### Job
Quote the passage on St. Benedict of Oxford word for word, beginning with the words "Benedict of Oxford" and ending after the words "of St. Benedict.".
====== Quoted passage
By Fr. Livius Paoli, O.S.B.
St.
Benedict of Oxford is the present mother house of the Benedictines of
Detroit,
the corporate name of the American priory of the Sylvestrine
Congregation
of the Order of St. Benedict.
It is situated on the northeast corner of Oakland County, about thirty
miles due north from Detroit, Michigan. At 1300 hundred feet above sea
level, it is the highest point in the southern half of Michigan’s Lower
Peninsula. Looking south from the top of the hill one can see as
far as the Detroit Metropolis on a clear day. The place has all the
mystique
and the lore of monks seeking height and solitude for their monastic
home.
The Order of St. Benedict of Montefano, now called the Sylvestrine
Congregation,
O.S.B. was founded in 1231 in Italy by St. Sylvester Guzzolini, a
priest
from Osimo in central Italy. To a renewed and rigorous observance of
the
Rule of St. Benedict for Monks, Sylvester added two, at the time novel,
pieces of legislation: he instituted a central governance for the
several
monastic communities he started and introduced for his monks external
apostolate
in the service of the people of God by the preaching of the Word and
pastoral
ministry. In the middle of the last century the monks undertook
the
evangelization of much of the island of Ceylon now called Sri Lanka.
============
====== Records shown
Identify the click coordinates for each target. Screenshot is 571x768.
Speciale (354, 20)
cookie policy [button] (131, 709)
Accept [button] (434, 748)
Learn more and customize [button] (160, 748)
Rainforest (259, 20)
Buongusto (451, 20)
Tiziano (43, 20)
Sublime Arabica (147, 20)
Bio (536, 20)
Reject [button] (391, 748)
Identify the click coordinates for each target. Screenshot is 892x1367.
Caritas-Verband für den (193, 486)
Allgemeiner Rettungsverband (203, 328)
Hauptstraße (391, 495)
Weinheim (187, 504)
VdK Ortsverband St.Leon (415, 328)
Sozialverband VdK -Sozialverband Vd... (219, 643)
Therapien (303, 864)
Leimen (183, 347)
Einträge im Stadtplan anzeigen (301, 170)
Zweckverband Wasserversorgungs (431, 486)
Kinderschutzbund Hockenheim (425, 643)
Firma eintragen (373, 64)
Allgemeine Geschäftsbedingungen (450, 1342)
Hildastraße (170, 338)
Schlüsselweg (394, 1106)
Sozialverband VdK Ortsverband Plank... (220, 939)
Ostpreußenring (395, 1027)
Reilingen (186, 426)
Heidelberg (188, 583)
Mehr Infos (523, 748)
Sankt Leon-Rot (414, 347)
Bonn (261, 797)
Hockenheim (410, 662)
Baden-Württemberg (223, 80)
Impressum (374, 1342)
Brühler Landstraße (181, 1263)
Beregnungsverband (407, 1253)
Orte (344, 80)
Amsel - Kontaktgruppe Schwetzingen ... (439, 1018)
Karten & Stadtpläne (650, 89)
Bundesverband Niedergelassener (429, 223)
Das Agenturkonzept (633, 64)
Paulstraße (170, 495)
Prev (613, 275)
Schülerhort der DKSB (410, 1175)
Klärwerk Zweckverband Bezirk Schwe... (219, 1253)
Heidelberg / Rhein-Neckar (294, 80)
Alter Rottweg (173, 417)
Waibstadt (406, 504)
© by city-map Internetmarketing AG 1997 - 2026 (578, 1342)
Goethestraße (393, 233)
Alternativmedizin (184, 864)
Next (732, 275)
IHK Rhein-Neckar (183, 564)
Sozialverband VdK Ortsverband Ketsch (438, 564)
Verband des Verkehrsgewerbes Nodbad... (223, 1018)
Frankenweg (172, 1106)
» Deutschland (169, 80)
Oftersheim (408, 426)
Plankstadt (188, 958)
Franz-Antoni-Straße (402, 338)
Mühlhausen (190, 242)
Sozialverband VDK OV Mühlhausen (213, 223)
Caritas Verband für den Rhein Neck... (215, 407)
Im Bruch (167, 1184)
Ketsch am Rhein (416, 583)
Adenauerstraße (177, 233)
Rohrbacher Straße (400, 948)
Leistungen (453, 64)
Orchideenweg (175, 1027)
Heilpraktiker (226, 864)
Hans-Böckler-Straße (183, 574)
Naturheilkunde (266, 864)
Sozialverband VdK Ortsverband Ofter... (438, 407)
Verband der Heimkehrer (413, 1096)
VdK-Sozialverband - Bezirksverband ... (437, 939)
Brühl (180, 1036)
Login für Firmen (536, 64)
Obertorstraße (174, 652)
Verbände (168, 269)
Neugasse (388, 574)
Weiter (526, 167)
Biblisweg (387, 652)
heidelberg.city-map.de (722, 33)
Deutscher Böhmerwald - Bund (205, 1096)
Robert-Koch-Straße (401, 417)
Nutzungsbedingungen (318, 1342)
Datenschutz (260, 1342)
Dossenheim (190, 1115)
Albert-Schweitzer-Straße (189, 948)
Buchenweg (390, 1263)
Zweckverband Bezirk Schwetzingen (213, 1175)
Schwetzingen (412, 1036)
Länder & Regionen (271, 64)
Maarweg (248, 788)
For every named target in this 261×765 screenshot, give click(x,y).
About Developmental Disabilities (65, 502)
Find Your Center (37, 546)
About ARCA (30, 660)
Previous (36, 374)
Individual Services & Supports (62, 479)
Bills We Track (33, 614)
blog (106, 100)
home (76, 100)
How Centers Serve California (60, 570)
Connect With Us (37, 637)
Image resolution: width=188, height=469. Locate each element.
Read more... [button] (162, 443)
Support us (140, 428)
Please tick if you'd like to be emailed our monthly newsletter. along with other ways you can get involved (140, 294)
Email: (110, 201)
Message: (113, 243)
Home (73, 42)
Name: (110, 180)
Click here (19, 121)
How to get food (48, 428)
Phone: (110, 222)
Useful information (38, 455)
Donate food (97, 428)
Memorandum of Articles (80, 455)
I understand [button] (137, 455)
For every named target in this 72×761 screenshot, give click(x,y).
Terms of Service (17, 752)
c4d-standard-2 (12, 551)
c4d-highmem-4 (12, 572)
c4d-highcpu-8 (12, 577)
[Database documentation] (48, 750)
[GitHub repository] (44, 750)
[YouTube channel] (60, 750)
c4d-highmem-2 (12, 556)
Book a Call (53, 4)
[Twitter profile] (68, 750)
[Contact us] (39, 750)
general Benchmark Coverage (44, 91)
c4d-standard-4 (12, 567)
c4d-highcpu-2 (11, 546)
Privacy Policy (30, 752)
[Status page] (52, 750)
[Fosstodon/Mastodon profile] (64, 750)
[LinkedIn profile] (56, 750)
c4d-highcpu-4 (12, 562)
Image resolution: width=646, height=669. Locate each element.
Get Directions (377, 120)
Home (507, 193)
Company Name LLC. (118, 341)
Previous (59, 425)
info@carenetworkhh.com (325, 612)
============
### Completed task
Benedict of Oxford is the present mother house of the Benedictines of
Detroit,
the corporate name of the American priory of the Sylvestrine
Congregation
of the Order of St. Benedict.